PAGE
++++++++++

Elitsa and Stoyan () are a Bulgarian music duo. In 2007, Elitsa Todorova and Stoyan Yankoulov were the entry for Bulgaria at the Eurovision Song Contest 2007. Their 5th place with the song "Water", was the highest Bulgaria had placed until the Eurovision Song Contest 2016.  In March 2013 the duo were selected to represent Bulgaria for a second time at the Eurovision Song Contest 2013, in Malmö, Sweden. They performed in the second semi-final on 16 May 2013 with the song "Samo Shampioni", but did not qualify for the final.

Career 
Elitsa and Stoyan met in 2003. In 2007 they won Pesen Na Eurovizija 2007 and represented Bulgaria at the Eurovision Song Contest 2007, with the song "Voda (Water)". Later they released their second single "Earth".

++++++++++

[Records]
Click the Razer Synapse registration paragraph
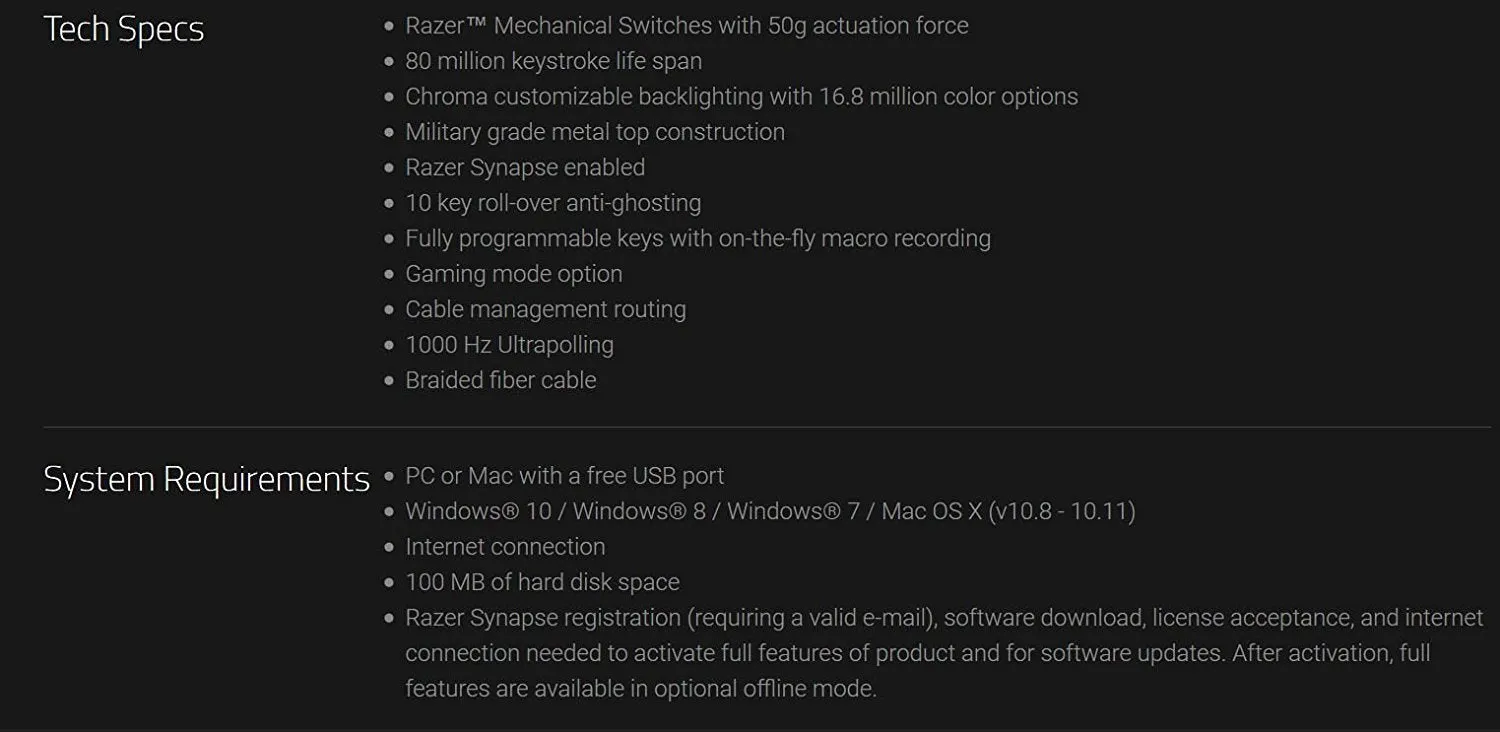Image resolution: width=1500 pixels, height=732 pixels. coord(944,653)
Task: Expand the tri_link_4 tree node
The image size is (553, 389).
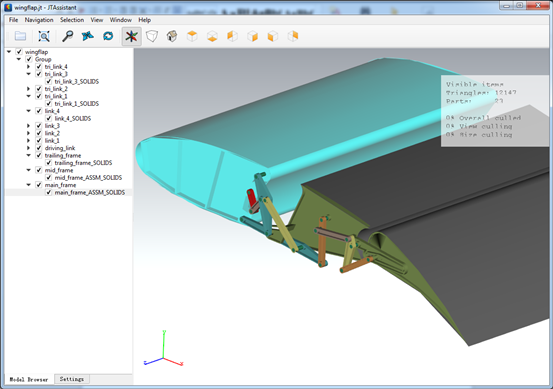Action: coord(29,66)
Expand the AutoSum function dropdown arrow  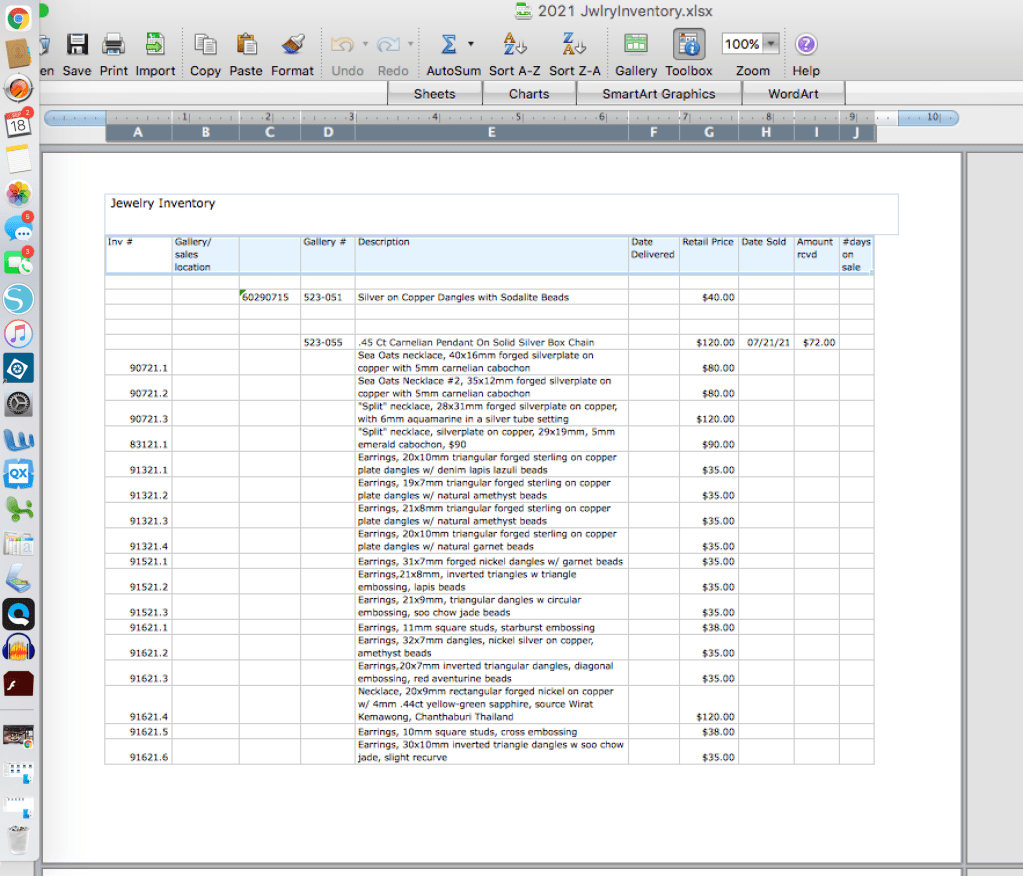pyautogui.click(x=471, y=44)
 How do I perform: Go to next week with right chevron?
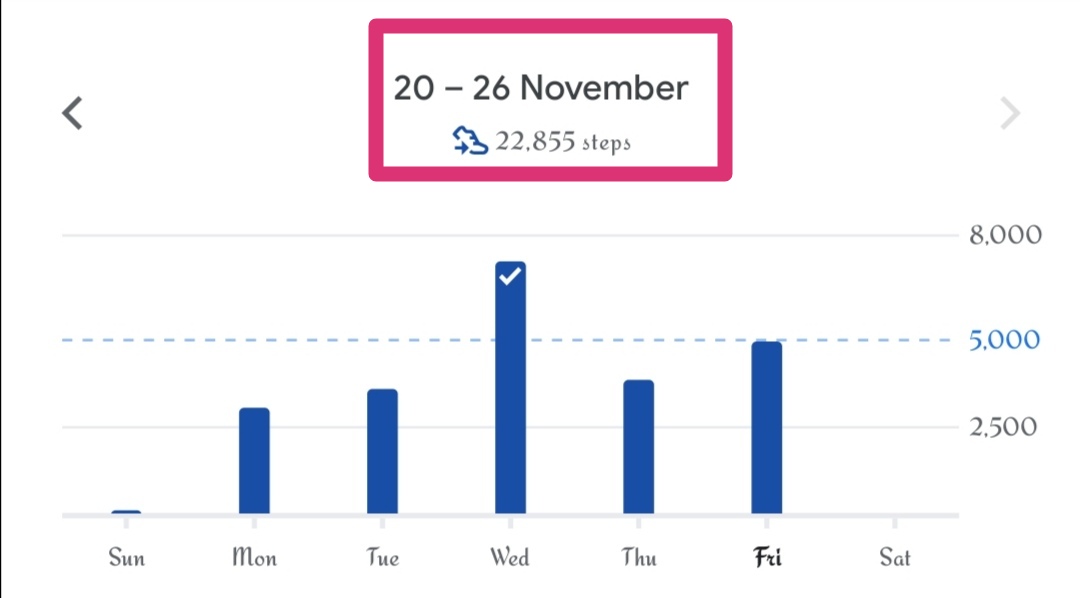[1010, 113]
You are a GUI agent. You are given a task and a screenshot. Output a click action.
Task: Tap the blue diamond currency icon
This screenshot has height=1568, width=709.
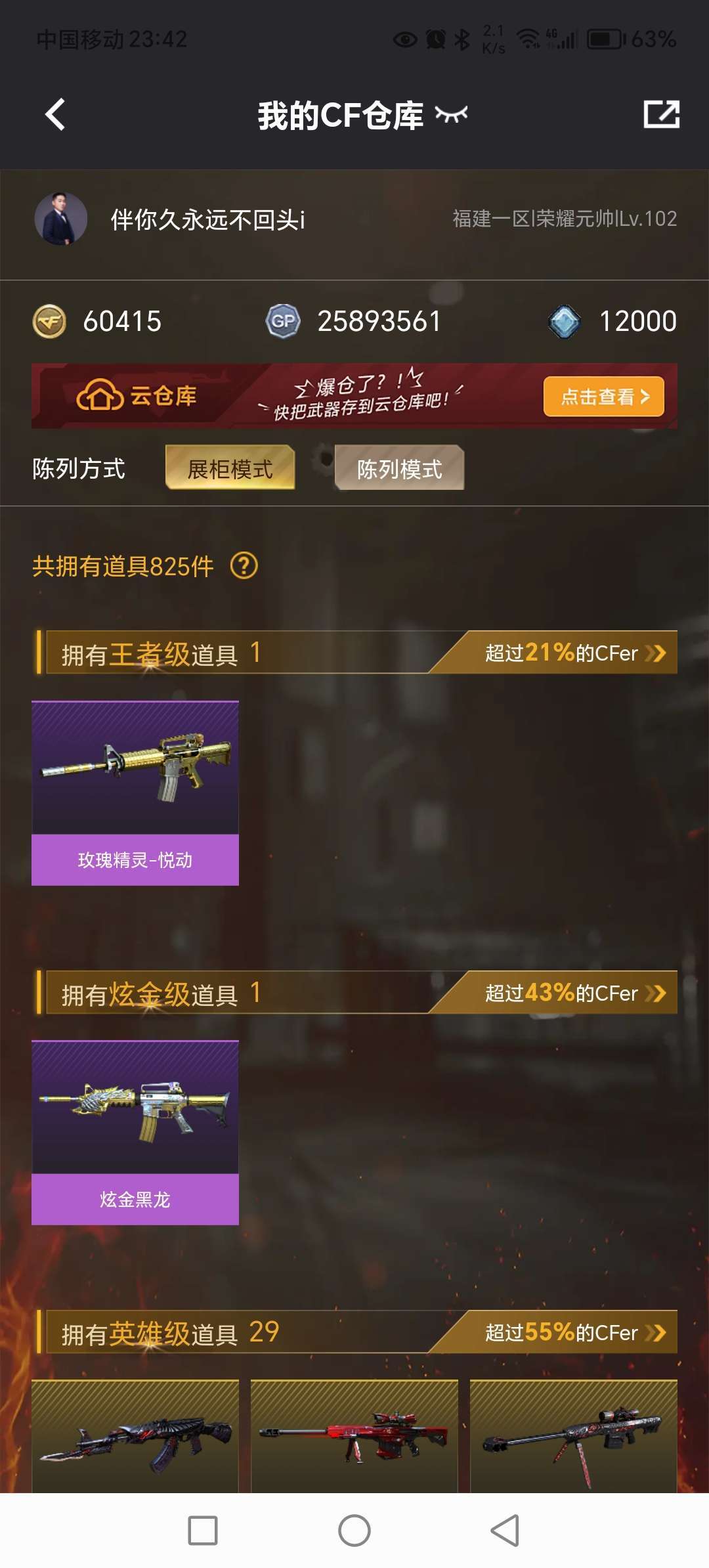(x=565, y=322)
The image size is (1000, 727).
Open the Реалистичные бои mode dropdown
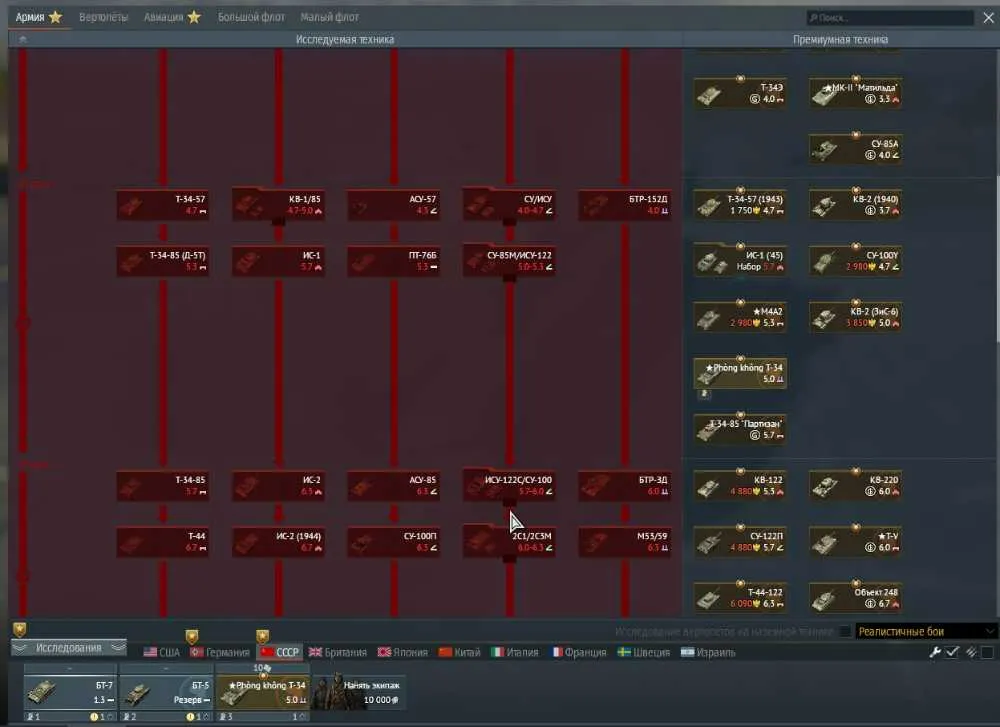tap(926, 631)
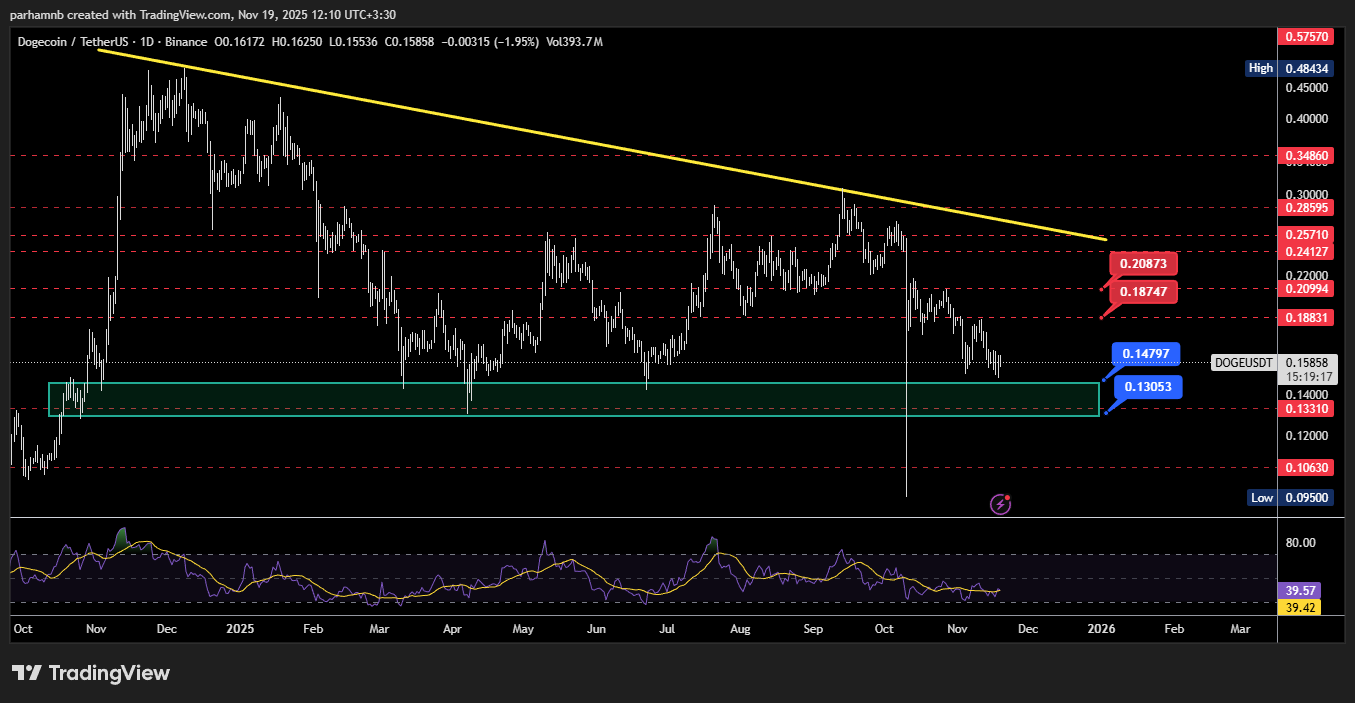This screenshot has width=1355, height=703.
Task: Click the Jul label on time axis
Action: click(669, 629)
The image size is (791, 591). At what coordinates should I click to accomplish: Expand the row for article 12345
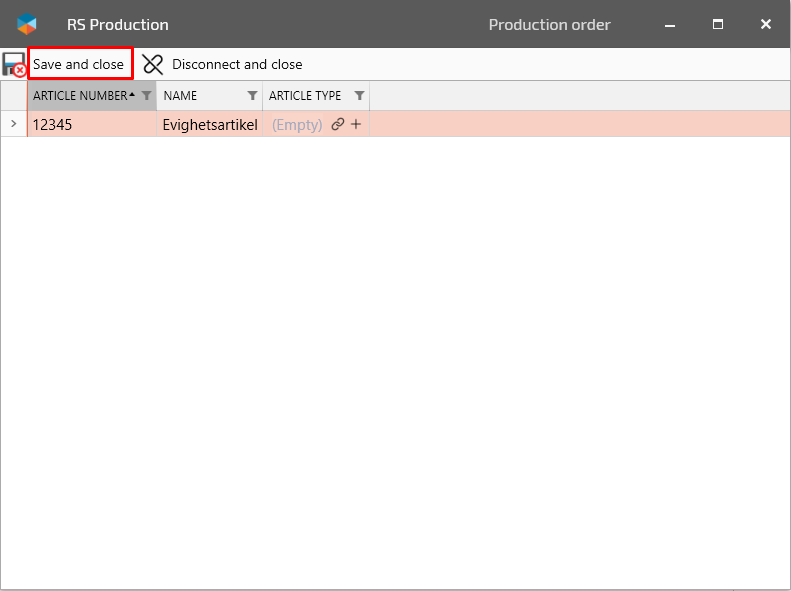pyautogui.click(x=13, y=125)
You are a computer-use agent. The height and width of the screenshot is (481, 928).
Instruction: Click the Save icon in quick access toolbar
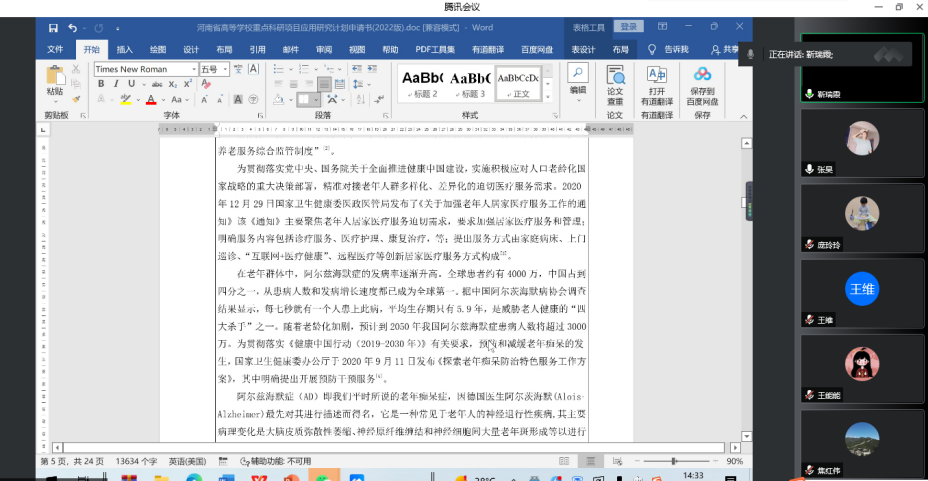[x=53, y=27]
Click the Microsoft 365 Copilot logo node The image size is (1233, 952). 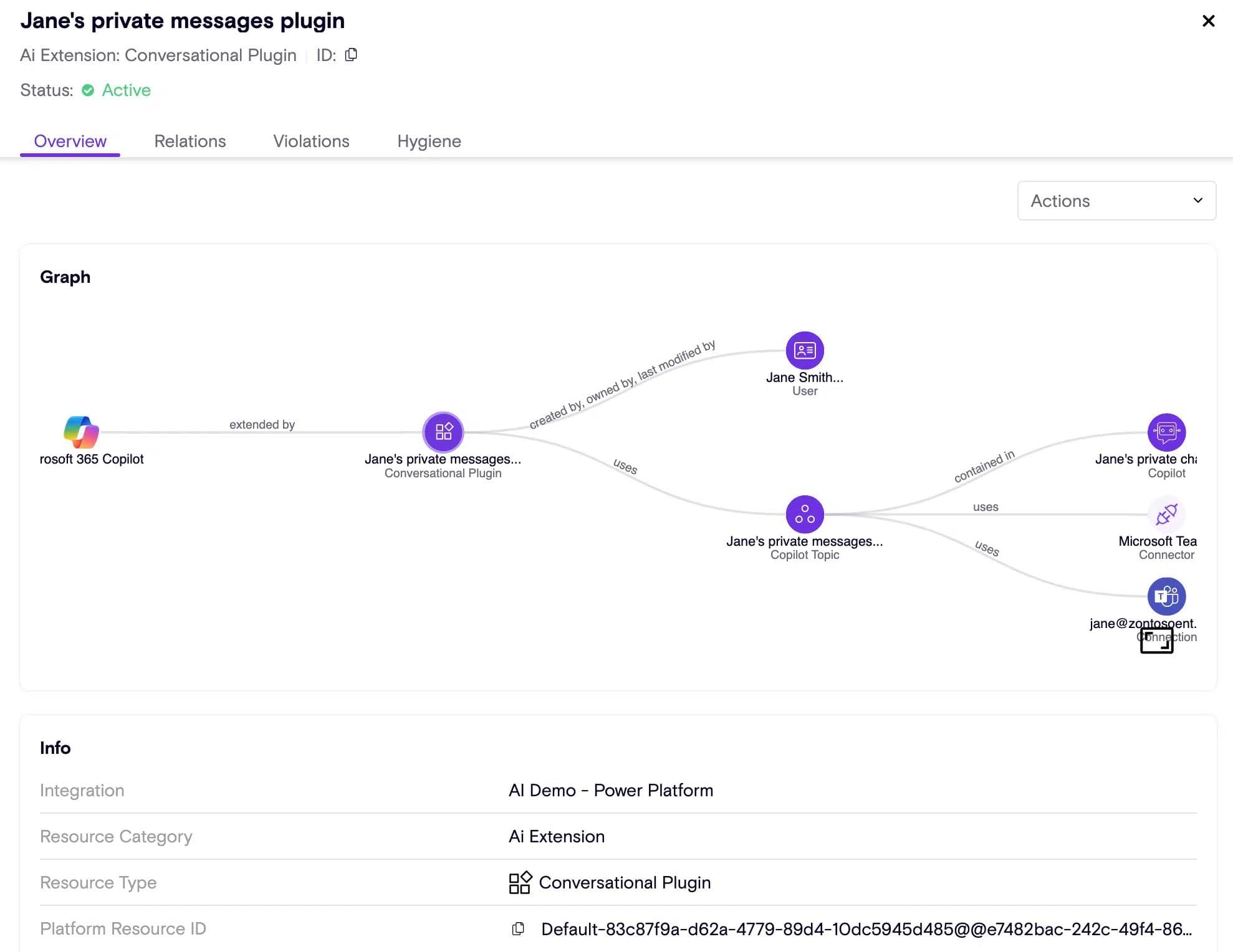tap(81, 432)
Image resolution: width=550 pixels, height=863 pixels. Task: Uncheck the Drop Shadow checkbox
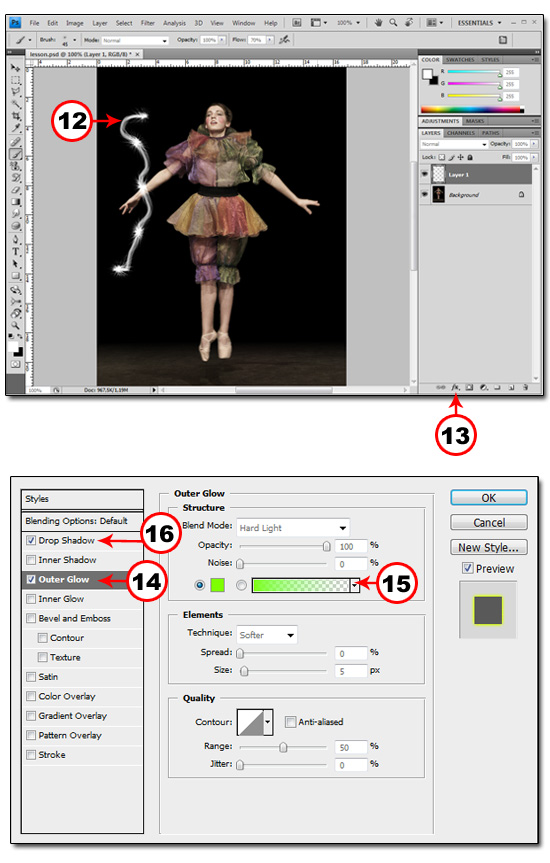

++++++++++

WHAT YOU WILL DO
1. Decide whether each statement agrees with the Elitsa and Stoyan text: (a) the duo met in 2003; (b) the duo qualified for the final at the Eurovision Song Contest 2013; (c) the Eurovision Song Contest 2013 was held in Malmö, Sweden. Answer yes or no for each, quoting the words of the text that settle it.
2. List every music contest named in the Elitsa and Stoyan text, with its year, in the order each first appears.

RESPONSES TO THE TASKS
1.
(a) Yes: "Elitsa and Stoyan met in 2003."
(b) No: "but did not qualify for the final."
(c) Yes: "at the Eurovision Song Contest 2013, in Malmö, Sweden."

2.
Eurovision Song Contest 2007
Eurovision Song Contest 2016
Eurovision Song Contest 2013
Pesen Na Eurovizija 2007